The impotence of intellectuals and other bookish sorts when they encounter the allied forces of Stalinists and gangsters is a recurrent theme. In “Pain,” we meet Aleksandr Shelgunov, an inmate in a Siberian transit camp. He is too sick to work in the gold mines. His parents were academics. Since he was a boy, “he had lived on books and for books; a bibliophile and a bookworm, he sucked in Russian culture with his mother’s milk.” Shelgunov is soon identified as a “novelist” — that is, a storyteller who repeats and embellishes the remembered plots of books, e.g., Stendhal, Cellini, The Count of Monte Cristo. He is much in demand. The barracks boss, a gangster nicknamed the King, names him “court novelist” and rewards him with food and tobacco. Soon he is ordered to write a letter to the wife of the King’s henchman: “Make it really tender and clever.” Shalamov calls his novelist “Cyrano-Shelgunov.” He writes 50 such letters, until the henchman is murdered. Shelgunov survives the camp, is released, and returns to Moscow. He learns his wife has committed suicide after a letter written by another henchman of the King informed her that Shelgunov had been executed: “Shelgunov had trusted gangsters, and they had made him kill his wife with his own bare hands.”
This too is a parable.
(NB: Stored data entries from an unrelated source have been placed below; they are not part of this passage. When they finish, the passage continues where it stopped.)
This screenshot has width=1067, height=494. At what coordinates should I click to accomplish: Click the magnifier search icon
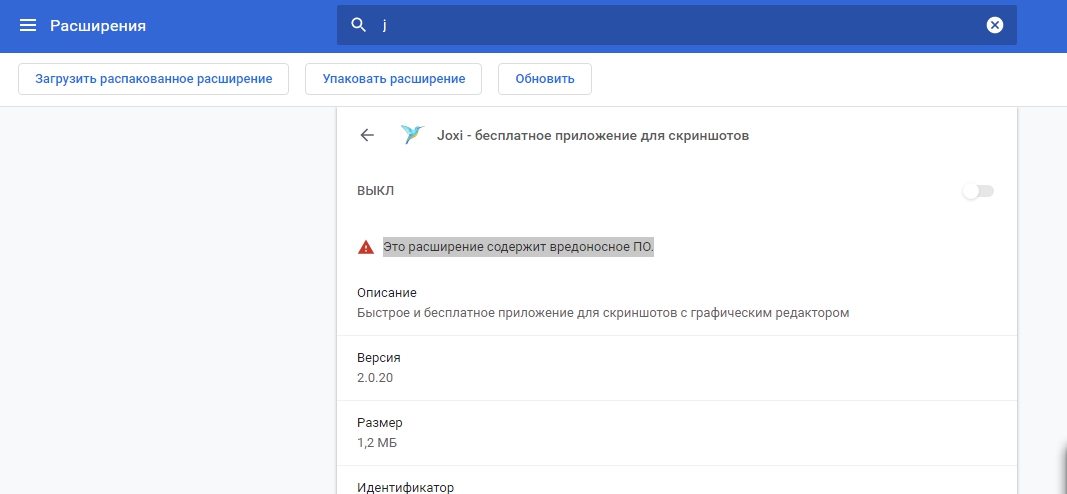point(359,25)
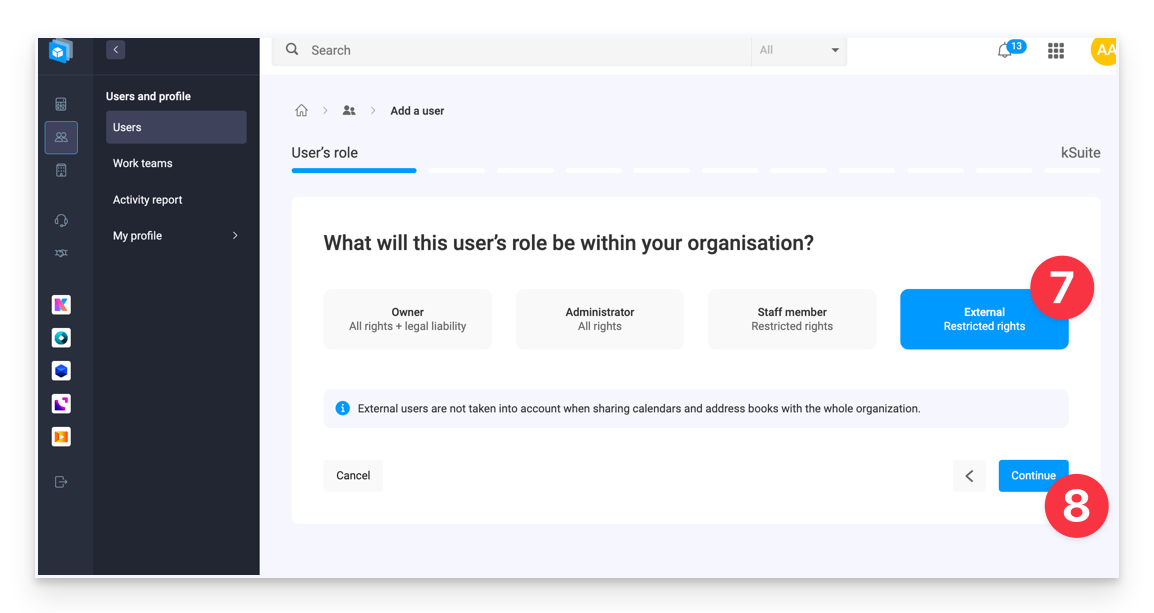Screen dimensions: 1154x613
Task: Open the headset support icon
Action: [x=61, y=220]
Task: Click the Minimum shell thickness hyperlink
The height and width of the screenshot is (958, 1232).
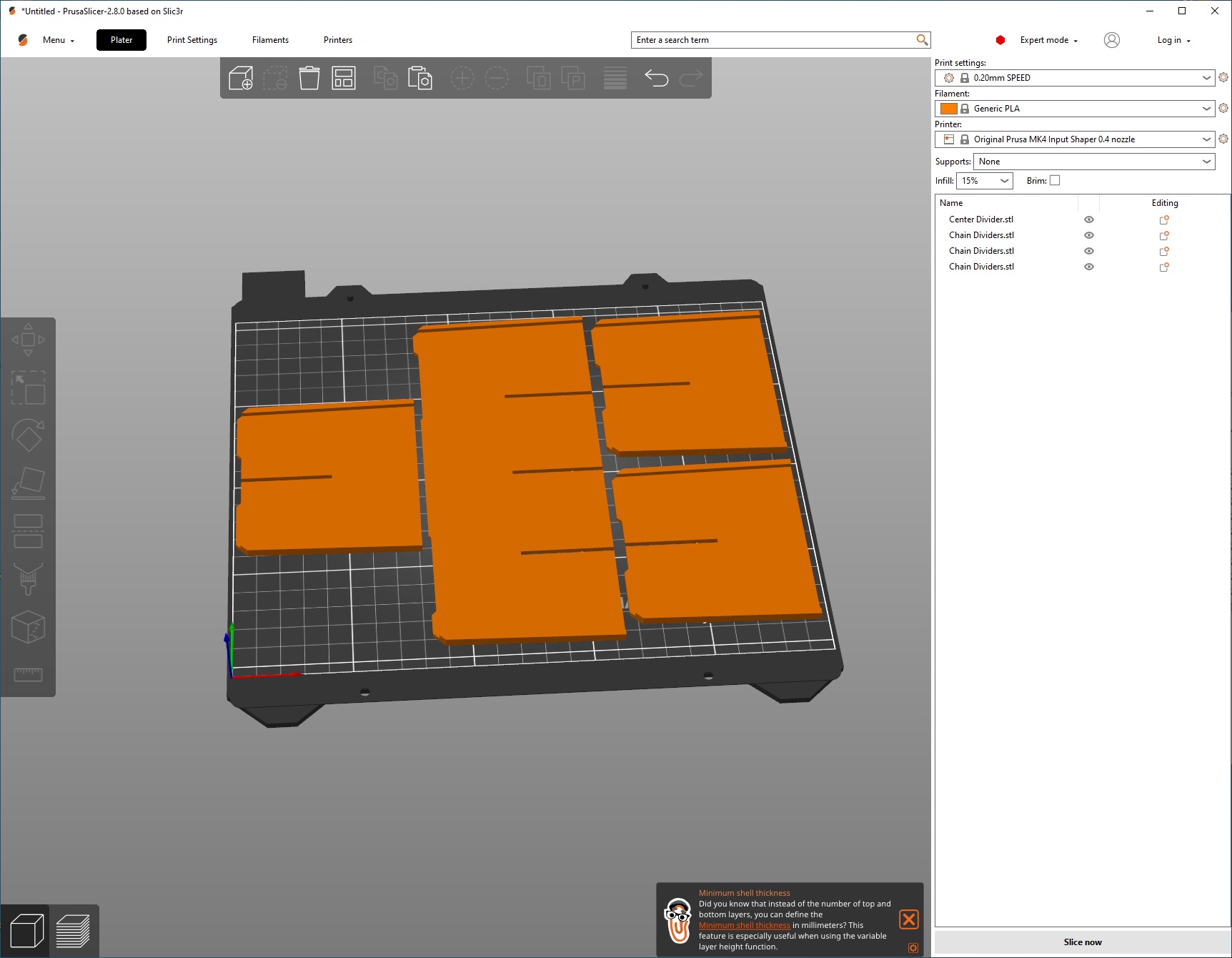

Shalamov writes many of them, and often the object of their mockery is the figure of a writer who, in his oblivious vanity, prides himself on living by and for words. In “Pain,” Shalamov gives one of the King’s lackeys the last word. Asked if he remembers the novelist, Genka replies: “Why should I forget him? I remember him. He was that jerk, that ass!”
And yet, despite the emotional and physical damage he sustained in Stalin’s camps, Shalamov survived and wrote his hundreds of stories and poems. He embraces the very words he derides. Most other writers in comparison look like dilettantes. The title character in “The Life of Engineer Kipreyev” says: “The only thing you can prove to yourself is your own stupidity. Living and surviving is the task. And not to fail … Life is more serious than you think.”